**Excerpted passage**:
Recently I have been asked by the Dauphine Incubator to help 6 startups craft their pitch. As a result, one of them was selected by the Paris Founders Event and another won the Public Choice award at the MashUp 20.
This experience - from hearing their story, to writing their pitch, to rehearsing with them under live conditions - has allowed me to analyze some of the pitfalls and tricks young startups should be aware of when preparing for this oh-so-common exercise.
How's sitting in front of you?
Before you start, it’s crucial to be aware of who you will talk to. I’ve spoken about empathy in a recent post, how it’s important to listen carefully to your customer’s feelings and aspirations when you build your product, then your message. Empathy is also necessary when you pitch to an audience, especially when they are not your users.
For example, 2 of the startups I assisted were to speak at the MashUp 20, an event that gathers about 400 people, 90% of which are students of the Dauphine business school and 75% are male.

**Data shown**:
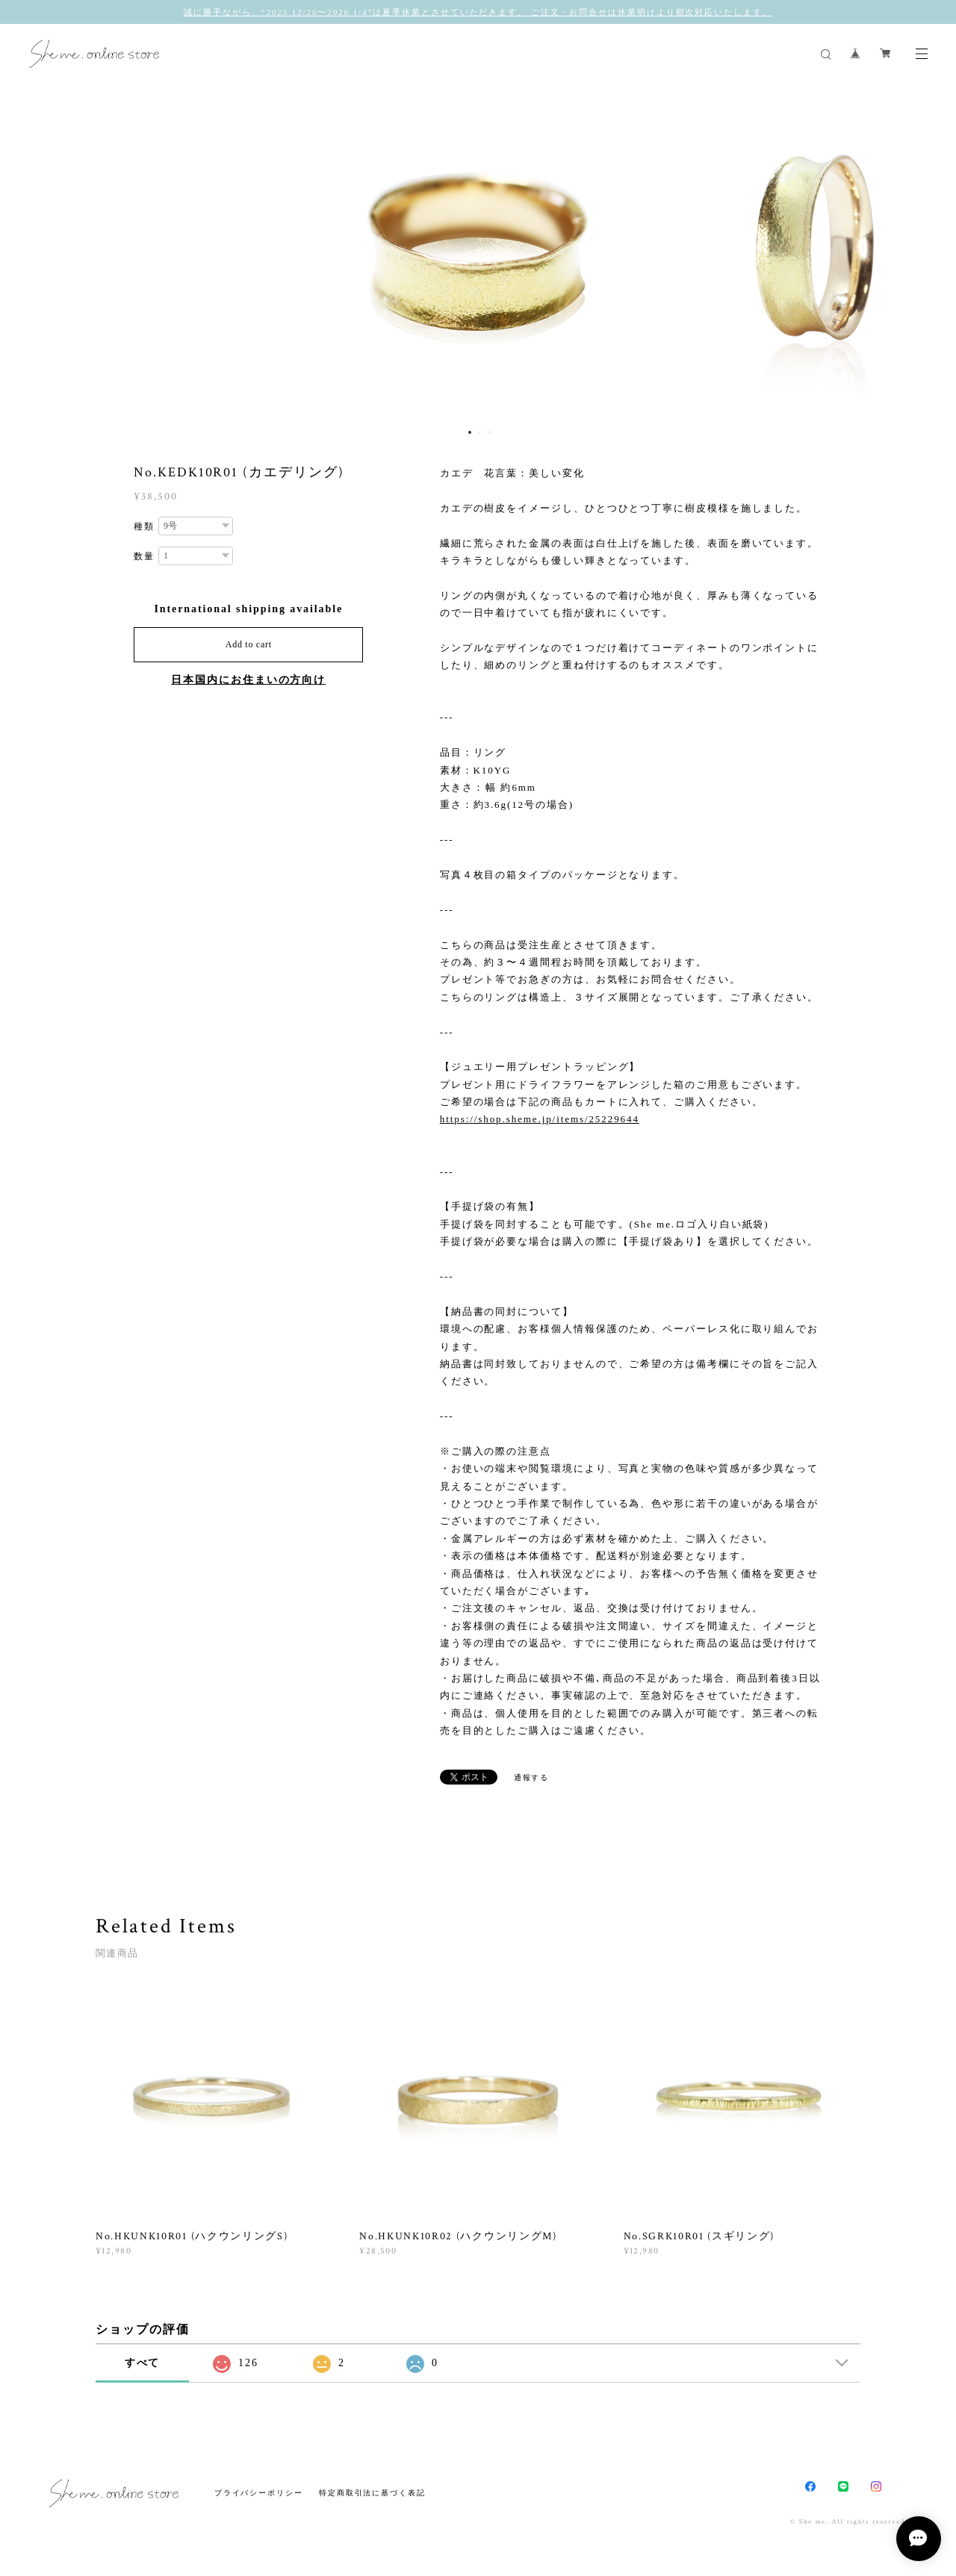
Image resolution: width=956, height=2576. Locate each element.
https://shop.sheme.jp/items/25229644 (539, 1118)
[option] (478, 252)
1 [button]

**Challenge 1**:
List the stages of working with the startups that the pitching text names, from hearing their story onward.
**Challenge 2**:
Write a continuation of the text on preparing a startup pitch, picking up after its final sentence.
The lines after the pitching text are separate material and have no connection to it.

**Written response 1**:
- Hearing their story
- Writing their pitch
- Rehearsing with them under live conditions

**Written response 2**:
Are they your users?
WeFoot is an app that helps you organize a futsal game without the hassle. But what is futsal? I had no idea before Mathieu, the CFO, explained it was a new kind of football game, where teams are of 5 people, not 11, and matches are held on a much smaller field.
The whole pitch had to refer to something that not everyone would know... or even care about. That’s tricky.
The solution: we made sure to explain what futsal is, how fast the market is growing, and to talk about the fun of playing a game with friends, which anyone can relate to.
Do they share your culture?
Another example: LouMa, CEO of Emodjam, a keyboard of musical emojis for smartphones, was smart enough to connect with the audience by using very cool and exciting music excerpts during her pitch. Her all value proposition was about how music lets you convey your emotions easier and stronger, so she had to demonstrate the power that music has on a real audience.
The thing is, she had chosen to play really hip songs (mostly rap music) that people couldn’t relate to in a matter of seconds. Which was the time she had to connect with the audience before the next contender.
The solution: LouMa changed some of the song titles she mentioned during her speech, but decided to stick with the music excerpts she really loved… Fair enough.
So, before you write anything, think about who you will pitch to:
is my target in the audience?
could part or all of my audience not care about my product?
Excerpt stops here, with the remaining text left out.